* TASK TO COMPLETE
For this exercise, print the records below verbatim.

☆ ☆ ☆ ☆ ☆ ☆ ☆

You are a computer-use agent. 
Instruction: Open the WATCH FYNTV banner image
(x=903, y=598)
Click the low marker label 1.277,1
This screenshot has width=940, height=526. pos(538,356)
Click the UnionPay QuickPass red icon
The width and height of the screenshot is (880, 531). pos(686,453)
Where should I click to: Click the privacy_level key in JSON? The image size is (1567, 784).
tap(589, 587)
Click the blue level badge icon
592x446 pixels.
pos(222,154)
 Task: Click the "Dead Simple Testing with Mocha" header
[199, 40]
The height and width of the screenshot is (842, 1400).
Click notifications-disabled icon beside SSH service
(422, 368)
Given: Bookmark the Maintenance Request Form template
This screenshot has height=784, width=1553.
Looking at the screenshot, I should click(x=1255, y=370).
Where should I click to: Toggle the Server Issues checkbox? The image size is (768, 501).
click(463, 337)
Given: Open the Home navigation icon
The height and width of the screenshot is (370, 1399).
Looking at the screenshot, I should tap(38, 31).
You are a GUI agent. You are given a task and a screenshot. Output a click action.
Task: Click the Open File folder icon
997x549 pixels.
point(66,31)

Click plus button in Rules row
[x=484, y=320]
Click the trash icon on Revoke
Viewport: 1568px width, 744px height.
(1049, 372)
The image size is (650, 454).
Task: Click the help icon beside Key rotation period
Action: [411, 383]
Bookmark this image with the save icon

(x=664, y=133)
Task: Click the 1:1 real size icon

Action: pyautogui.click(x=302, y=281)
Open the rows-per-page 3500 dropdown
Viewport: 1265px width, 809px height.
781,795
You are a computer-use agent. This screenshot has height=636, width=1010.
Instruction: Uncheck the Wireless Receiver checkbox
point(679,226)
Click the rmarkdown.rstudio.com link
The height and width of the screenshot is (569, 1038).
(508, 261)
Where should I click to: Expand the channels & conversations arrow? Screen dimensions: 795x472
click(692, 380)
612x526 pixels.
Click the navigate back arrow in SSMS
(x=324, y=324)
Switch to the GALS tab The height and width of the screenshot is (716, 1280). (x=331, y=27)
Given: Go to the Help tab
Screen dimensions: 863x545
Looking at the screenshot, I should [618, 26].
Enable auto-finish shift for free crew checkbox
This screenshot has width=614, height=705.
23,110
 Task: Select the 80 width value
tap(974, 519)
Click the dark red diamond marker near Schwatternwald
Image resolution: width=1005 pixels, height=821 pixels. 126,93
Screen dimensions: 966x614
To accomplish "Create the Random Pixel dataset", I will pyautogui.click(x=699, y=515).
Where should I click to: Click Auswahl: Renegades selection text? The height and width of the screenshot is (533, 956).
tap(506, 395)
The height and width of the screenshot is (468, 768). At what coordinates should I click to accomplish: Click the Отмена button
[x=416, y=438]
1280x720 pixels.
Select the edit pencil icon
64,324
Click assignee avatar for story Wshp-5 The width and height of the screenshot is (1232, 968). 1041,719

☆ ☆ ☆ ☆ ☆ ☆ ☆

* OUTPUT FOR THIS EXERCISE
You are a computer-use agent. 
Instruction: Open the WATCH FYNTV banner image
(x=903, y=598)
Click the low marker label 1.277,1
This screenshot has width=940, height=526. pos(538,356)
Click the UnionPay QuickPass red icon
The width and height of the screenshot is (880, 531). pos(686,453)
Where should I click to: Click the privacy_level key in JSON? The image size is (1567, 784).
tap(589, 587)
Click the blue level badge icon
592x446 pixels.
pos(222,154)
 Task: Click the "Dead Simple Testing with Mocha" header
[199, 40]
The height and width of the screenshot is (842, 1400).
Click notifications-disabled icon beside SSH service
(422, 368)
Given: Bookmark the Maintenance Request Form template
This screenshot has height=784, width=1553.
Looking at the screenshot, I should click(x=1255, y=370).
Where should I click to: Toggle the Server Issues checkbox? The image size is (768, 501).
click(463, 337)
Given: Open the Home navigation icon
The height and width of the screenshot is (370, 1399).
Looking at the screenshot, I should tap(38, 31).
You are a GUI agent. You are given a task and a screenshot. Output a click action.
Task: Click the Open File folder icon
997x549 pixels.
point(66,31)

Click plus button in Rules row
[x=484, y=320]
Click the trash icon on Revoke
Viewport: 1568px width, 744px height.
(1049, 372)
The image size is (650, 454).
Task: Click the help icon beside Key rotation period
Action: [411, 383]
Bookmark this image with the save icon

(x=664, y=133)
Task: Click the 1:1 real size icon

Action: pyautogui.click(x=302, y=281)
Open the rows-per-page 3500 dropdown
Viewport: 1265px width, 809px height.
781,795
You are a computer-use agent. This screenshot has height=636, width=1010.
Instruction: Uncheck the Wireless Receiver checkbox
point(679,226)
Click the rmarkdown.rstudio.com link
The height and width of the screenshot is (569, 1038).
(508, 261)
Where should I click to: Expand the channels & conversations arrow? Screen dimensions: 795x472
click(692, 380)
612x526 pixels.
Click the navigate back arrow in SSMS
(x=324, y=324)
Switch to the GALS tab The height and width of the screenshot is (716, 1280). (x=331, y=27)
Given: Go to the Help tab
Screen dimensions: 863x545
Looking at the screenshot, I should [618, 26].
Enable auto-finish shift for free crew checkbox
This screenshot has width=614, height=705.
23,110
 Task: Select the 80 width value
tap(974, 519)
Click the dark red diamond marker near Schwatternwald
Image resolution: width=1005 pixels, height=821 pixels. 126,93
Screen dimensions: 966x614
To accomplish "Create the Random Pixel dataset", I will pyautogui.click(x=699, y=515).
Where should I click to: Click Auswahl: Renegades selection text? The height and width of the screenshot is (533, 956).
tap(506, 395)
The height and width of the screenshot is (468, 768). At what coordinates should I click to accomplish: Click the Отмена button
[x=416, y=438]
1280x720 pixels.
Select the edit pencil icon
64,324
Click assignee avatar for story Wshp-5 The width and height of the screenshot is (1232, 968). 1041,719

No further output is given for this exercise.